In a startling reversal of fortune, LeMieux lost an affluent lifestyle beneath the collapse of his publishing business and mountains of delinquent loans. His memoir begins with the author in line for food at the Salvation Army (“Sally’s”) in rural Washington on the day after Christmas 2002. For six months, LeMieux had been living in an old, dirty van with his faithful, ten-pound Bichon Frise, Willow. He’d had enough: Cold, hungry and desperately alone, he drove to a bridge and stood poised to jump, but his suicide attempt was thwarted by intuitive Willow, who barked and scratched from inside the van. Instead of taking his own life, LeMieux learned to rely on the kindness and generosity of strangers to help him live hand-to-mouth until his luck turned. Flashbacks tell the history of his former moneyed lifestyle, his mother’s death from cancer and various bittersweet family gatherings.

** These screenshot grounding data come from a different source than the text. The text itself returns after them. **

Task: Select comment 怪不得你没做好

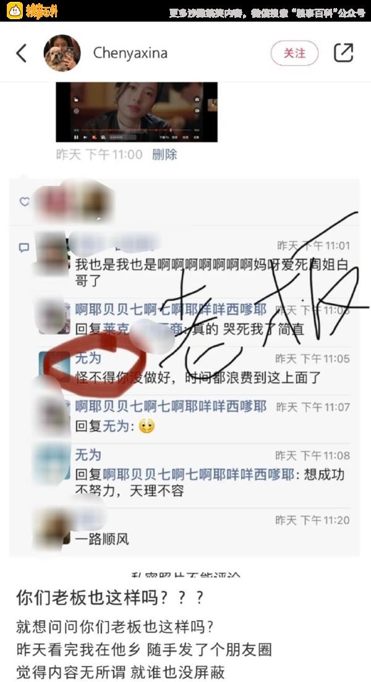Action: pos(198,377)
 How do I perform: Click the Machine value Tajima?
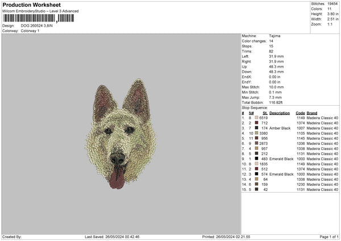tap(275, 36)
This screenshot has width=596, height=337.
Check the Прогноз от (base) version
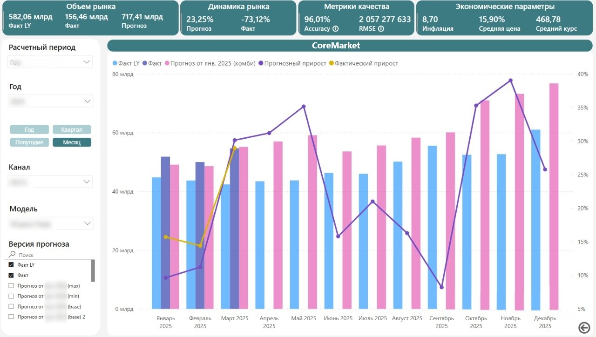(11, 306)
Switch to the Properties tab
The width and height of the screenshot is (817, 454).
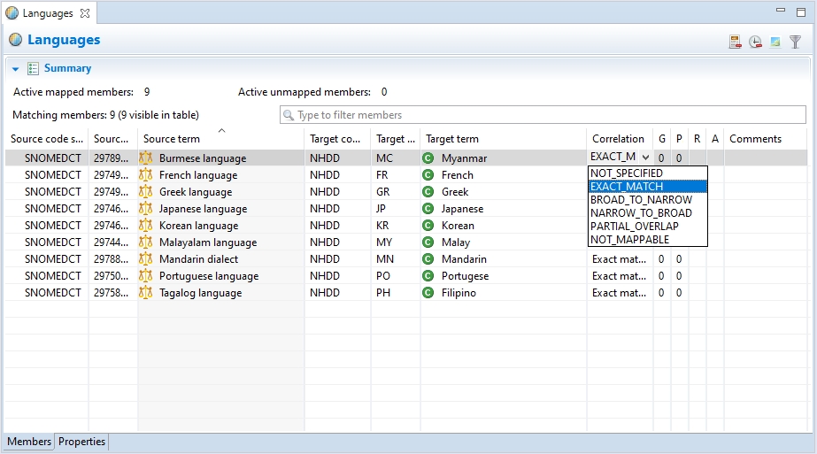tap(81, 442)
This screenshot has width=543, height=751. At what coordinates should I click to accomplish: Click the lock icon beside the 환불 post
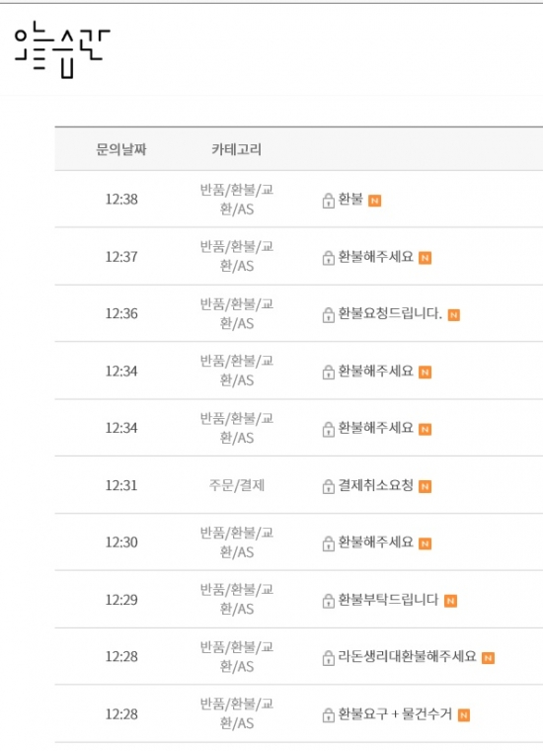click(x=328, y=201)
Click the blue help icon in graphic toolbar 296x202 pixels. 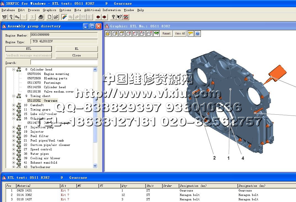pos(198,34)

Time spent in the safe haven of the public library, in church parking lots, on park benches, inside dumpsters and begging in front of upscale shops he’d patronized in better days, found the author in the company of some eccentric characters like “C,” who provided reliable friendship and sage wisdom on street life. After a few ill-conceived housing arrangements and a year and a half on the streets, LeMieux’s struggles finally began to ease with the help of a few compassionate and charitable churchgoers. Written on a discarded manual typewriter, his story is stirring. Never overbearing or self-absorbed, LeMieux is eternally grateful to everyone he came in contact with after having been “crushed by the rigors of life.” His feel-good chronicle will have readers counting their blessings as well.
Readable and thoroughly life-affirming.